Segment Open
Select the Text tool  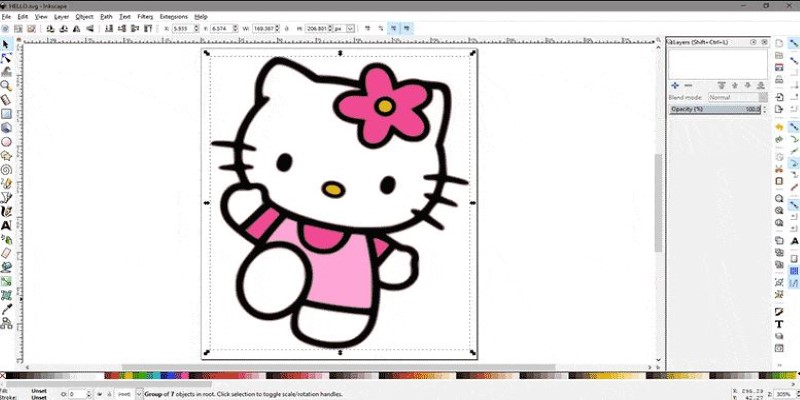[x=6, y=226]
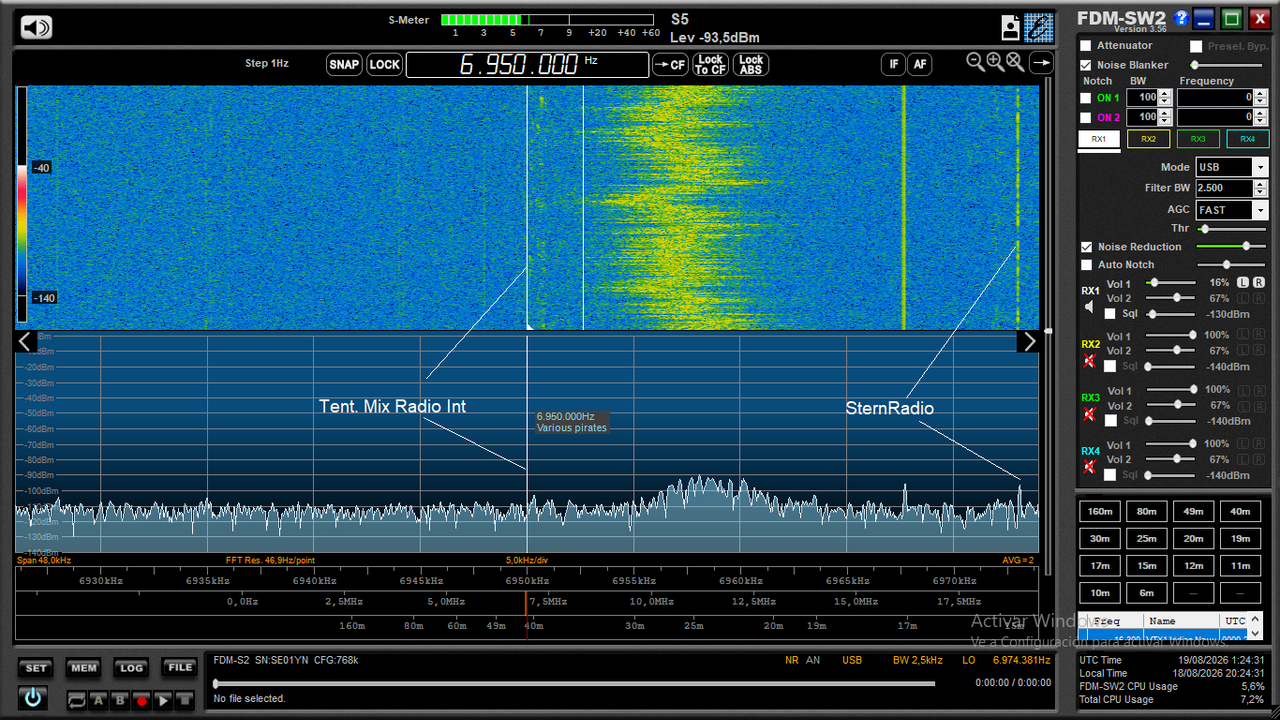Click the power button at the bottom left
This screenshot has width=1280, height=720.
pos(33,698)
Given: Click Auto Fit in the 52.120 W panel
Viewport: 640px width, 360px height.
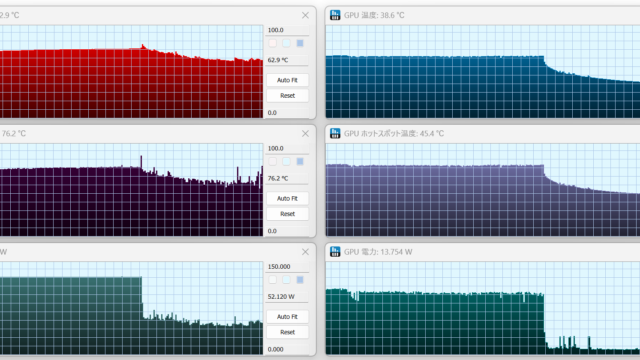Looking at the screenshot, I should click(287, 317).
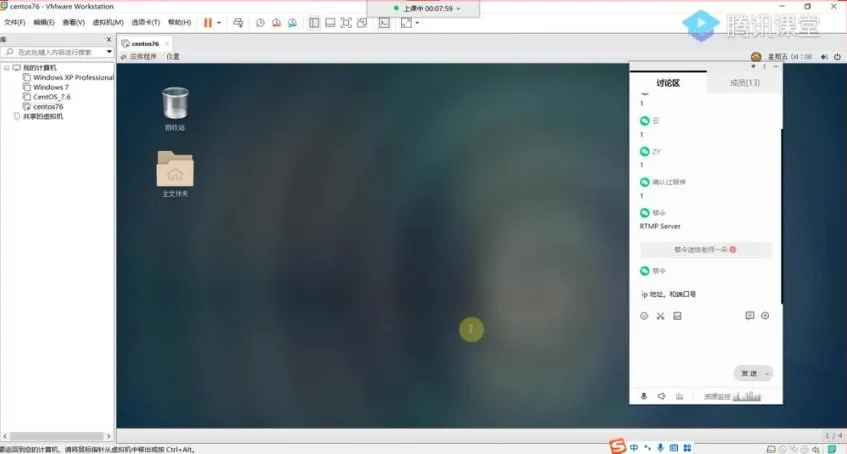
Segment Closed
__What the task requires__
Write out only the lines from the line containing "Given: Click Auto Fit in the 52.120 W panel" through the end of the material above, both end lines included. Pictures are not written out.

__Result for this task__
Given: Click Auto Fit in the 52.120 W panel
Viewport: 640px width, 360px height.
Looking at the screenshot, I should click(287, 317).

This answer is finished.